RDM and MD Landscape in Earth & Environment

HMC Home -> HMC Hub Earth & Evironment -> Catalogue of Resources

Go to a collection of other useful resources collected by the hub

Compilation of Recommendations

Details


Short Title

Identification of data collections

Source Documnent

Principles and best practices in data versioning for all datasets big and small

Source Document Link

https://doi.org/10.15497/RDA00042

Publishing Organisation

RDA Data Versioning WG

Date of Publication

2020-01-16

Topic

Policy, Quality control/ curation

Addressed Stakeholders

data stewards, policy makers

Keywords

data collections, PID, persistent identifiers

Text

Datasets may be aggregated into collections or timeseries.

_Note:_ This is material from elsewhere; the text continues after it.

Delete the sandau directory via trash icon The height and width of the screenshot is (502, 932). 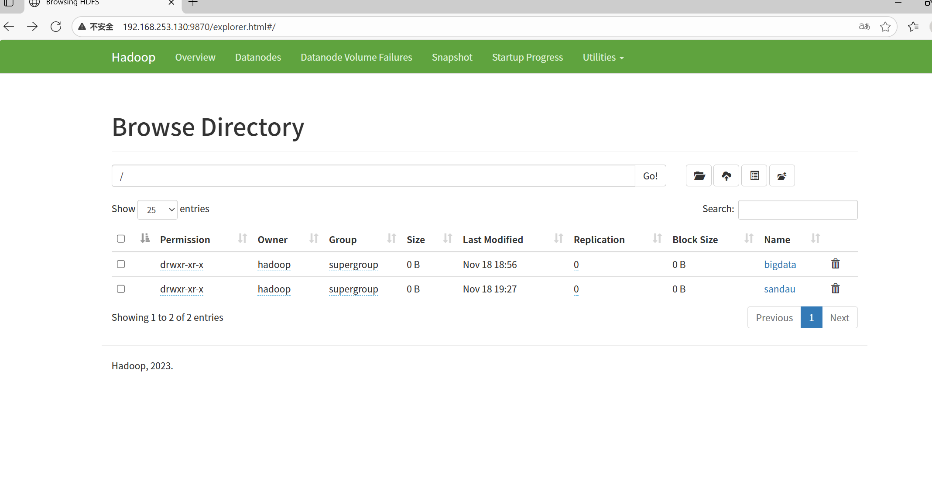[835, 289]
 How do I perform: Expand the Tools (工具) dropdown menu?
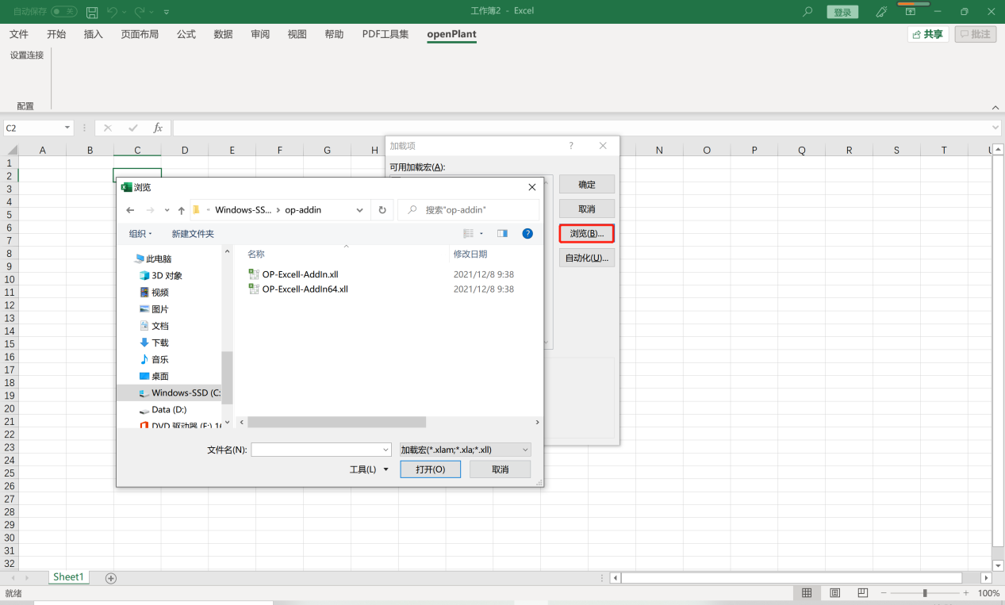[369, 469]
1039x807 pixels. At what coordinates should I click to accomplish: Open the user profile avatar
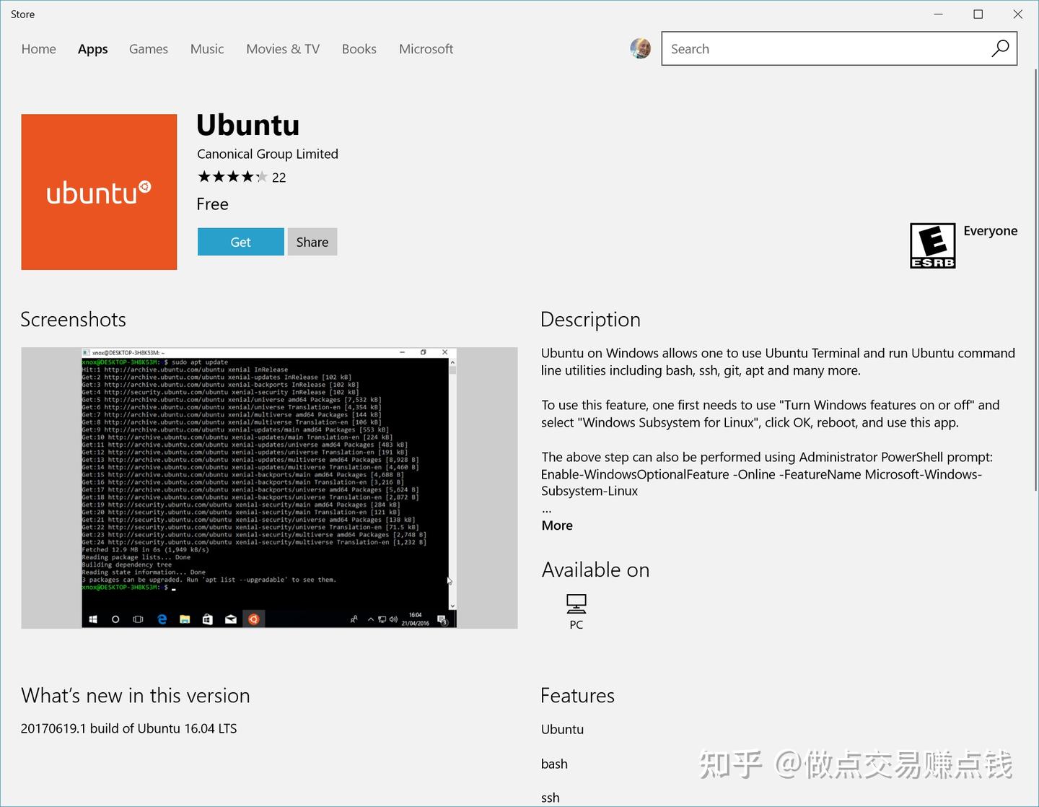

These collections can be seen as “works of works” (Hourclé, 2009), similar to a journal series. Following this practice, the collection (work of works) should be identified and versioned, and so should be each of its constituent datasets (works) (Klump et al., 2016) Some data collections, such as time series data, are expected to change over time as new data are added. Here, the entire time series should be identified, as should be time-stamped revisions, if the series is updated frequently (Rauber, et al., 2016). As not all changes are due to the addition of data over time, but may also be the result of corrections, recalibrations, etc. it is also recommended to adopt a dataset release policy for time series data.